Word for word, restate all of the entries.

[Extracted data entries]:

-- Opening Marker --

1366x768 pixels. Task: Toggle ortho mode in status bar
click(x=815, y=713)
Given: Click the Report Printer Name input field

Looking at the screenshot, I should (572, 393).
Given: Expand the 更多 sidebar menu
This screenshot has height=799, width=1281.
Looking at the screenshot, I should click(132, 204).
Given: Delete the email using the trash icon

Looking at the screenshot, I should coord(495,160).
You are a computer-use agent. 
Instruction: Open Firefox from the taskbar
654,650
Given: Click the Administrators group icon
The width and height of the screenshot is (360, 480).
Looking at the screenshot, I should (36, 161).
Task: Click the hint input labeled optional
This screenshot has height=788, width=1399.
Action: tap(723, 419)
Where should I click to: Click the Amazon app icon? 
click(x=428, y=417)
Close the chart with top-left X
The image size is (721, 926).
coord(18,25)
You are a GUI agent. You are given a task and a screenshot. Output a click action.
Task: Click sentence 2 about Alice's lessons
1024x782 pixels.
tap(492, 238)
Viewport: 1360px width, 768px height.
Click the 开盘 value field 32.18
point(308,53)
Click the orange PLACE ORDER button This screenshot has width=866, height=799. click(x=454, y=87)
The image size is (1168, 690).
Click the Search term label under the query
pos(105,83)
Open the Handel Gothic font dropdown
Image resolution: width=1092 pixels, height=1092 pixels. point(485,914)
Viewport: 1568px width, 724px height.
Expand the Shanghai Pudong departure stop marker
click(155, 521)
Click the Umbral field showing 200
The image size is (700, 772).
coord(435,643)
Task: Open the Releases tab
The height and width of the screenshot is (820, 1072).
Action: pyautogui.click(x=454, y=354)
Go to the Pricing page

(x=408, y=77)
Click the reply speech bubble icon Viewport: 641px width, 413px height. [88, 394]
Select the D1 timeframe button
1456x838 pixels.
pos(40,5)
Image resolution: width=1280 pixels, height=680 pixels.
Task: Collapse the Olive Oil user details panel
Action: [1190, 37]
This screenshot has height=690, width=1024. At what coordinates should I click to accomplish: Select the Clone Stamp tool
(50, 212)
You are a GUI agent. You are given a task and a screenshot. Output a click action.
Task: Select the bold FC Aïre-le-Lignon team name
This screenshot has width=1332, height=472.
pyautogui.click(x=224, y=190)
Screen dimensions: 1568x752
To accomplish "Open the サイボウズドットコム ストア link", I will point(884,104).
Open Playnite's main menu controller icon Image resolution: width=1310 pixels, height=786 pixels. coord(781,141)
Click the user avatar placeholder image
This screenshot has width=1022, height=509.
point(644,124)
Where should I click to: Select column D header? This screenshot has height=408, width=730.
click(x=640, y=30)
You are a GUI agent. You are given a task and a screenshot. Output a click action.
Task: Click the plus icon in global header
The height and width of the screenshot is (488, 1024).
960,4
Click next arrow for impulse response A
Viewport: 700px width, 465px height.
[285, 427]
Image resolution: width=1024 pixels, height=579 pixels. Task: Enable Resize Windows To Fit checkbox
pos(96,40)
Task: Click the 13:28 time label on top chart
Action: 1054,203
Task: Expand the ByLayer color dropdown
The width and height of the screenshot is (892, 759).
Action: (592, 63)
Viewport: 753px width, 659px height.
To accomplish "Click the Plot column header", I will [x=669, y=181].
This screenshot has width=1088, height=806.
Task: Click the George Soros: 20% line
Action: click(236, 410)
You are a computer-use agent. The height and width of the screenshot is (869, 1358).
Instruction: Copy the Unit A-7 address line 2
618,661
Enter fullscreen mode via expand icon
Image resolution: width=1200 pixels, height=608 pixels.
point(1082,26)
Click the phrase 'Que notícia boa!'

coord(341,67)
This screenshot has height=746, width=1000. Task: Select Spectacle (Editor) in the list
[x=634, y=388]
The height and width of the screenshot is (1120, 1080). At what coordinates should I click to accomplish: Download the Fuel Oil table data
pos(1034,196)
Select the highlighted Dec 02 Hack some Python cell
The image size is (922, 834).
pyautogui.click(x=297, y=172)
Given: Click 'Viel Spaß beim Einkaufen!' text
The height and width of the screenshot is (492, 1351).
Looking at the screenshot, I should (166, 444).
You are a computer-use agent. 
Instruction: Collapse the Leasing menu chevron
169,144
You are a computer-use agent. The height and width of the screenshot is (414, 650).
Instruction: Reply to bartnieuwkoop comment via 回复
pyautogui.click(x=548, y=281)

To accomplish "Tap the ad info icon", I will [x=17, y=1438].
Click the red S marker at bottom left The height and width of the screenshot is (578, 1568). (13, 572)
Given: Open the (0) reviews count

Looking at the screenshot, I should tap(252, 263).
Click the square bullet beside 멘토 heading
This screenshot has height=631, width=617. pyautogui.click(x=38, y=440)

-- Closing Marker --

[OUTPUT BELOW]:
1366x768 pixels. Task: Toggle ortho mode in status bar
click(x=815, y=713)
Given: Click the Report Printer Name input field

Looking at the screenshot, I should (572, 393).
Given: Expand the 更多 sidebar menu
This screenshot has height=799, width=1281.
Looking at the screenshot, I should click(132, 204).
Given: Delete the email using the trash icon

Looking at the screenshot, I should coord(495,160).
You are a computer-use agent. 
Instruction: Open Firefox from the taskbar
654,650
Given: Click the Administrators group icon
The width and height of the screenshot is (360, 480).
Looking at the screenshot, I should (36, 161).
Task: Click the hint input labeled optional
This screenshot has height=788, width=1399.
Action: tap(723, 419)
Where should I click to: Click the Amazon app icon? 
click(x=428, y=417)
Close the chart with top-left X
The image size is (721, 926).
coord(18,25)
You are a GUI agent. You are given a task and a screenshot. Output a click action.
Task: Click sentence 2 about Alice's lessons
1024x782 pixels.
tap(492, 238)
Viewport: 1360px width, 768px height.
Click the 开盘 value field 32.18
point(308,53)
Click the orange PLACE ORDER button This screenshot has width=866, height=799. click(x=454, y=87)
The image size is (1168, 690).
Click the Search term label under the query
pos(105,83)
Open the Handel Gothic font dropdown
Image resolution: width=1092 pixels, height=1092 pixels. point(485,914)
Viewport: 1568px width, 724px height.
Expand the Shanghai Pudong departure stop marker
click(155, 521)
Click the Umbral field showing 200
The image size is (700, 772).
coord(435,643)
Task: Open the Releases tab
The height and width of the screenshot is (820, 1072).
Action: pyautogui.click(x=454, y=354)
Go to the Pricing page

(x=408, y=77)
Click the reply speech bubble icon Viewport: 641px width, 413px height. [88, 394]
Select the D1 timeframe button
1456x838 pixels.
pos(40,5)
Image resolution: width=1280 pixels, height=680 pixels.
Task: Collapse the Olive Oil user details panel
Action: [1190, 37]
This screenshot has height=690, width=1024. At what coordinates should I click to accomplish: Select the Clone Stamp tool
(50, 212)
You are a GUI agent. You are given a task and a screenshot. Output a click action.
Task: Select the bold FC Aïre-le-Lignon team name
This screenshot has width=1332, height=472.
pyautogui.click(x=224, y=190)
Screen dimensions: 1568x752
To accomplish "Open the サイボウズドットコム ストア link", I will point(884,104).
Open Playnite's main menu controller icon Image resolution: width=1310 pixels, height=786 pixels. coord(781,141)
Click the user avatar placeholder image
This screenshot has width=1022, height=509.
point(644,124)
Where should I click to: Select column D header? This screenshot has height=408, width=730.
click(x=640, y=30)
You are a GUI agent. You are given a task and a screenshot. Output a click action.
Task: Click the plus icon in global header
The height and width of the screenshot is (488, 1024).
960,4
Click next arrow for impulse response A
Viewport: 700px width, 465px height.
[285, 427]
Image resolution: width=1024 pixels, height=579 pixels. Task: Enable Resize Windows To Fit checkbox
pos(96,40)
Task: Click the 13:28 time label on top chart
Action: 1054,203
Task: Expand the ByLayer color dropdown
The width and height of the screenshot is (892, 759).
Action: (592, 63)
Viewport: 753px width, 659px height.
To accomplish "Click the Plot column header", I will [x=669, y=181].
This screenshot has width=1088, height=806.
Task: Click the George Soros: 20% line
Action: click(236, 410)
You are a computer-use agent. The height and width of the screenshot is (869, 1358).
Instruction: Copy the Unit A-7 address line 2
618,661
Enter fullscreen mode via expand icon
Image resolution: width=1200 pixels, height=608 pixels.
point(1082,26)
Click the phrase 'Que notícia boa!'

coord(341,67)
This screenshot has height=746, width=1000. Task: Select Spectacle (Editor) in the list
[x=634, y=388]
The height and width of the screenshot is (1120, 1080). At what coordinates should I click to accomplish: Download the Fuel Oil table data
pos(1034,196)
Select the highlighted Dec 02 Hack some Python cell
The image size is (922, 834).
pyautogui.click(x=297, y=172)
Given: Click 'Viel Spaß beim Einkaufen!' text
The height and width of the screenshot is (492, 1351).
Looking at the screenshot, I should (166, 444).
You are a computer-use agent. 
Instruction: Collapse the Leasing menu chevron
169,144
You are a computer-use agent. The height and width of the screenshot is (414, 650).
Instruction: Reply to bartnieuwkoop comment via 回复
pyautogui.click(x=548, y=281)

To accomplish "Tap the ad info icon", I will [x=17, y=1438].
Click the red S marker at bottom left The height and width of the screenshot is (578, 1568). (13, 572)
Given: Open the (0) reviews count

Looking at the screenshot, I should tap(252, 263).
Click the square bullet beside 멘토 heading
This screenshot has height=631, width=617. pyautogui.click(x=38, y=440)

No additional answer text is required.